Cosi Rachele continua il suo racconto, motivando l’abbandono del call center nonostante lei fosse “vincente”: «Non ce l’ho fatta perché è un lavoro che mi porta proprio finita mentalmente, che mi logora dentro… mi rendo conto che quando finisco di lavorare inizio ad avere momenti di devianza che non gestisco più. Mi innervosisco per nulla, soprattutto se mi squilla il telefono… e allora anche se sono portata è un lavoro che non mi piace fare». Più volte, nell’incontro d’inchiesta che l’ha vista protagonista, Rachele ha detto che nel call center «ci si sente come l’ultimo giorno di scuola, tutti svogliati, demotivati… è un’emozione che ci fa sentire come se ci avessero messo fuori posto, ed è così». Più avanti chiarisce la natura di tali emozioni: «Dopo un po’ lo stato d’animo cambia, oggi lo reprimi questo stato d’ansia, domani lo reprimi, dopodomani esci pazza! Uno per logorarsi non è che deve lavorare sotto la pioggia oppure deve tagliare qualcosa, uno si logora anche così».

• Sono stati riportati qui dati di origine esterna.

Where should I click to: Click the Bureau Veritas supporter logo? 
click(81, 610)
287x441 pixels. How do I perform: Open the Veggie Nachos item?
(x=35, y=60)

L’alienazione non è soltanto il risultato del processi di sfruttamento delle qualità sociali degli operatori, ma è anche combustibile che favorisce la cattura (e valorizzazione) di tali qualità e che aiuta, in tal senso, la riproduzione dell’intero processo lavorativo. Dal punto di vista degli operatori l’alienazione è una cappa che offusca e riempie, uno stato d’animo negativo che ti accompagna anche quando non sei loggato, per tutto il giorno!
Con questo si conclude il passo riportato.